■ Document section:
4.1 Stakeholder Tasks

As the tools were developed based on stakeholder tasks, this section first describes the planning tasks that were formulated. A stakeholder task is the assignment that has to be accomplished during a planning stage. Spatial planning and decision making consist of multiple planning stages. Each stage is assumed to contain multiple stakeholder tasks (Eikelboom and Janssen 2013). This study evaluated the influence of aggregation and ranking in presenting stakeholder values in geodesign tools. The variations resulted in the following stakeholder tasks: (1) assess the spatial pattern of the objective values, (2) identify bottlenecks, (3) find compromises and (4) discover trade-offs to support negotiation (Fig. 6).

Fig. 6
figure 6

Stakeholder tasks

The first task was the assessment of the spatial pattern of the objective values. Spatial planning typically starts with an exploration of the state of an area. In terms of stakeholder objectives, this means that each stakeholder searches for high and low scoring areas. Stakeholders that have interests in multiple objectives also search for areas with acceptable or alternative values for multiple objectives. For this task it was necessary to have information about each objective simultaneously for each spatial decision unit.

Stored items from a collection
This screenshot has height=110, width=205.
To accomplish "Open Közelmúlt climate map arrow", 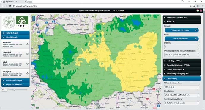I will (x=27, y=44).
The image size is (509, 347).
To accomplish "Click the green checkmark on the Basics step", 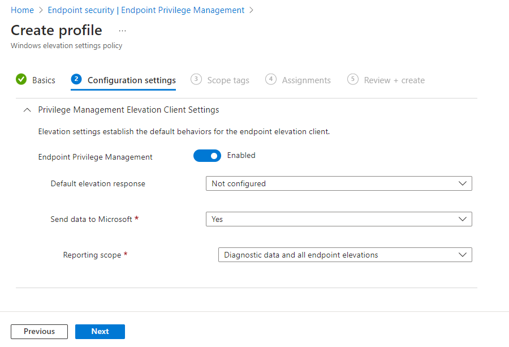I will click(20, 80).
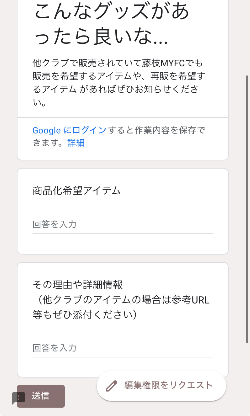Focus the その理由や詳細情報 answer field
The height and width of the screenshot is (416, 250).
(122, 348)
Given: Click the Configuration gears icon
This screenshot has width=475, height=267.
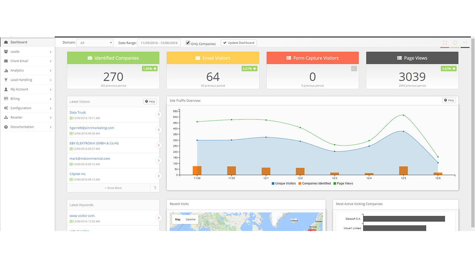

■ What needs to be done: Could you write out, word for word, the part of the stakeholder tasks section from "As the tools" up to and including "support negotiation (Fig. 6)."?

■ Output:
As the tools were developed based on stakeholder tasks, this section first describes the planning tasks that were formulated. A stakeholder task is the assignment that has to be accomplished during a planning stage. Spatial planning and decision making consist of multiple planning stages. Each stage is assumed to contain multiple stakeholder tasks (Eikelboom and Janssen 2013). This study evaluated the influence of aggregation and ranking in presenting stakeholder values in geodesign tools. The variations resulted in the following stakeholder tasks: (1) assess the spatial pattern of the objective values, (2) identify bottlenecks, (3) find compromises and (4) discover trade-offs to support negotiation (Fig. 6).